Dokumen:
+ + + + + + +
Masjid Pusat di London dibuka untuk beribadah pada tahun 1971. Namun, masjid
ini tidak diurus oleh komunitas Muslim Britania. Masjid ini dibangun oleh Korps
Diplomatik Muslim yang mewakili berbagai negara Muslim. Masjid ini merupakan
lembaga untuk komunitas Muslim Britania, walaupun bukan miliknya. Pembangunan
masjid ini pada tahun 1940 lalu. Sekarang diurus oleh Dewan Duta Besar. [11]
2.
Perkembangan
Islam Di Spanyol
Sejak pertama kali menginjakkan kakinya di Spanyol hingga jatuhnya
kerajaan Islam terakhir, sekitar tujuh setengah abad lamanya, Islam memainkan
peranan yang besar, baik dalam bidang kemajuan intelektual, (filsafat, sains,
fiqh, musik, kesenian serta bahasa dan sastra) maupun kemegahan bangunan fisik
(Cordova dan Granada). Sejarah panjang yang dialami umat Islam di Spanyol dapat
dibagi menjadi 6 periode:
1.
Periode Pertama (711-755)
Pada periode
ini Spanyol berada di bawah pemerintahan para wali yang diangkat oleh Khalifah
Bani Umayyah yang terpusat di Damaskus. Pada periode ini, stabilitas politik
negeri Spanyol belum tercapai secara sempurna dan gangguan-gangguan masih
terjadi, baik dari dalam maupun luar.
+ + + + + + +
Yang Perlu Dikerjakan:
a) Ketik ulang bagian dokumen ini antara "Perkembangan" dan "Periode Pertama (711-755)", termasuk kedua ujungnya.
b) Bisakah Anda meringkas paragraf dalam dokumen ini yang diawali "Sejak pertama kali menginjakkan kakinya di Spanyol" menjadi daftar poin tanpa menghilangkan fakta utamanya?
c) Kota apa saja yang disebut dalam dokumen ini?

Data Tercatat:
+ + + + + + +
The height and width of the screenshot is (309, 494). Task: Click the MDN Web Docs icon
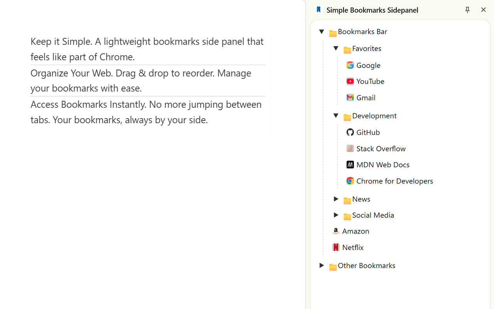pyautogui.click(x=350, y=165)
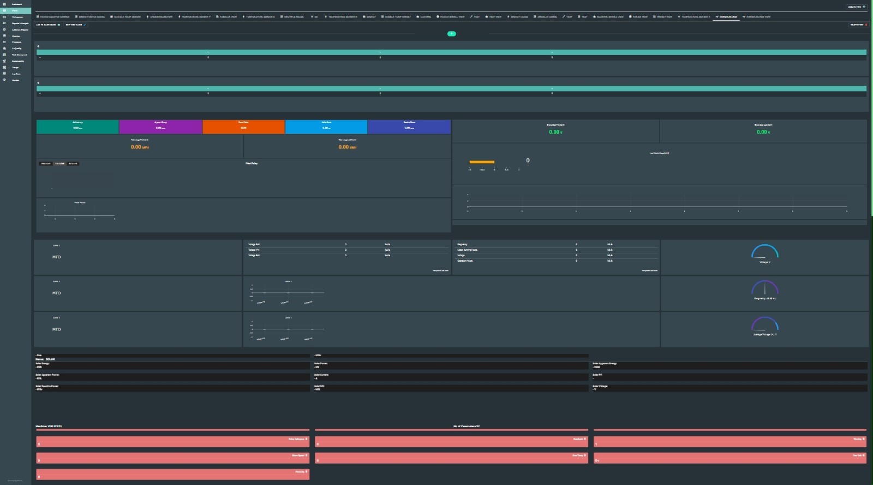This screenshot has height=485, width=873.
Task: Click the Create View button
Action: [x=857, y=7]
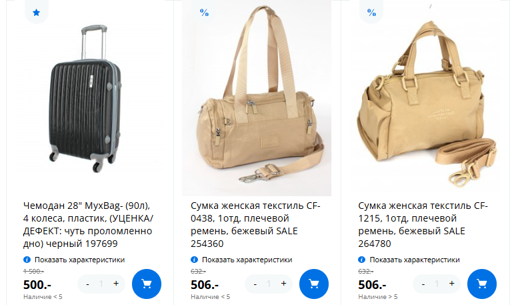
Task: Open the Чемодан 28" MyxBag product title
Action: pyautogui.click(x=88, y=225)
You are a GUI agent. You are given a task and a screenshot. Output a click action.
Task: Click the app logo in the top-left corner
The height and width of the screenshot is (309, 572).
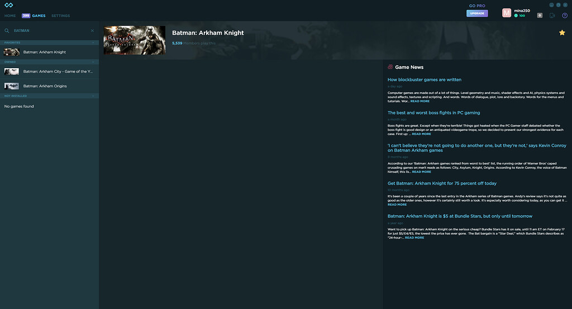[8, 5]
+ + + + + + +
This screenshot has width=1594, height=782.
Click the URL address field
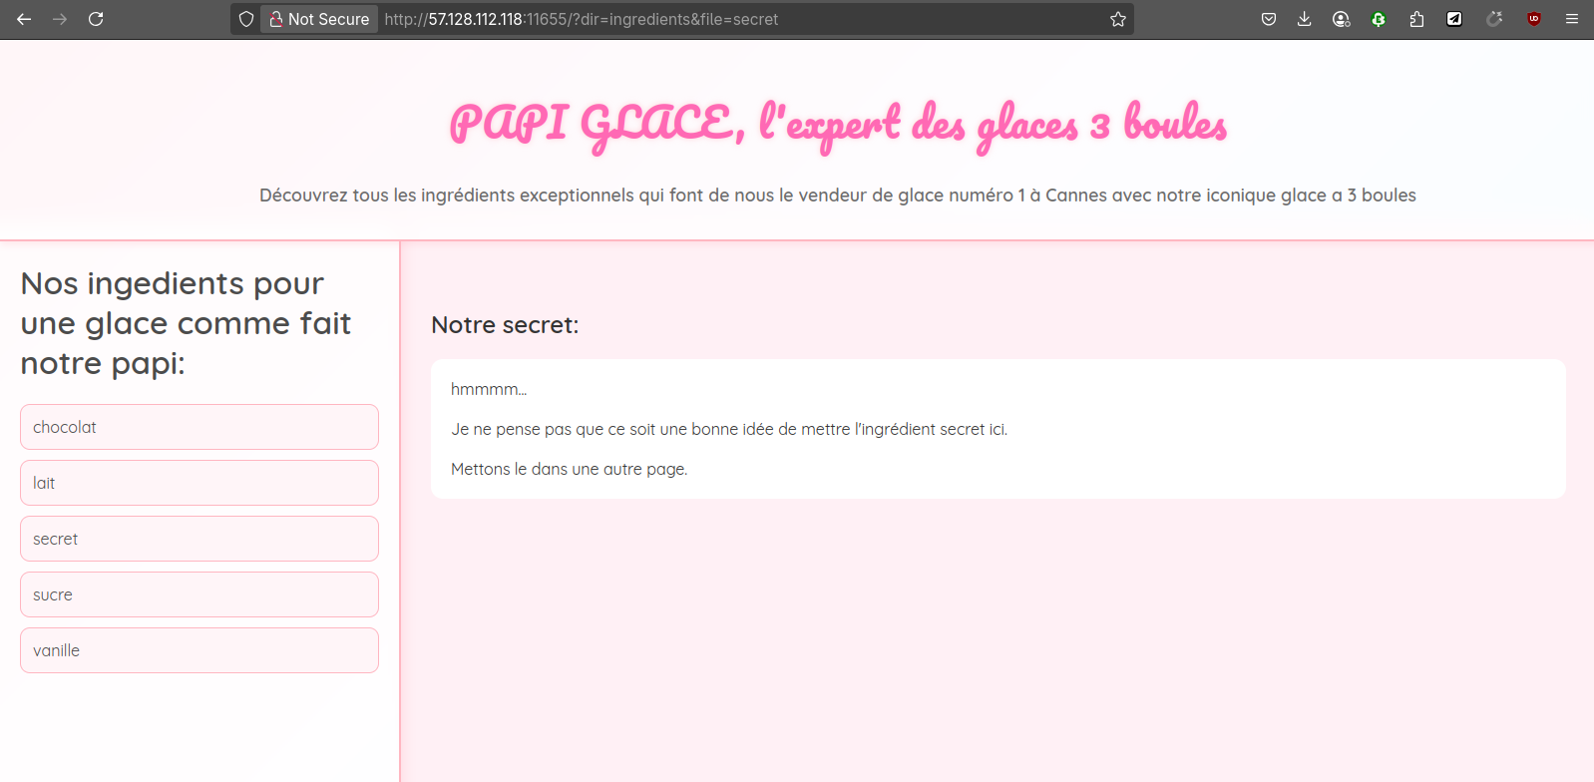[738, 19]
+ + + + + + +
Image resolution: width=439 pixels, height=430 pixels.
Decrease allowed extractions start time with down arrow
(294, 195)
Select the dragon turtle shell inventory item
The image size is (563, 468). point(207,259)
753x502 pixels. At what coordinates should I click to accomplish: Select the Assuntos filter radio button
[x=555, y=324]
+ + + + + + +
Kumpulan Jawaban:
a)
Perkembangan
Islam Di Spanyol
Sejak pertama kali menginjakkan kakinya di Spanyol hingga jatuhnya
kerajaan Islam terakhir, sekitar tujuh setengah abad lamanya, Islam memainkan
peranan yang besar, baik dalam bidang kemajuan intelektual, (filsafat, sains,
fiqh, musik, kesenian serta bahasa dan sastra) maupun kemegahan bangunan fisik
(Cordova dan Granada). Sejarah panjang yang dialami umat Islam di Spanyol dapat
dibagi menjadi 6 periode:
1.
Periode Pertama (711-755)

b)
- Islam hadir di Spanyol sekitar tujuh setengah abad, dari pertama kali masuk hingga jatuhnya kerajaan Islam terakhir.
- Islam berperan besar dalam kemajuan intelektual, yaitu filsafat, sains, fiqh, musik, kesenian, serta bahasa dan sastra.
- Islam juga berperan besar dalam kemegahan bangunan fisik (Cordova dan Granada).
- Sejarah panjang umat Islam di Spanyol dapat dibagi menjadi 6 periode.

c) London, Cordova, Granada, Damaskus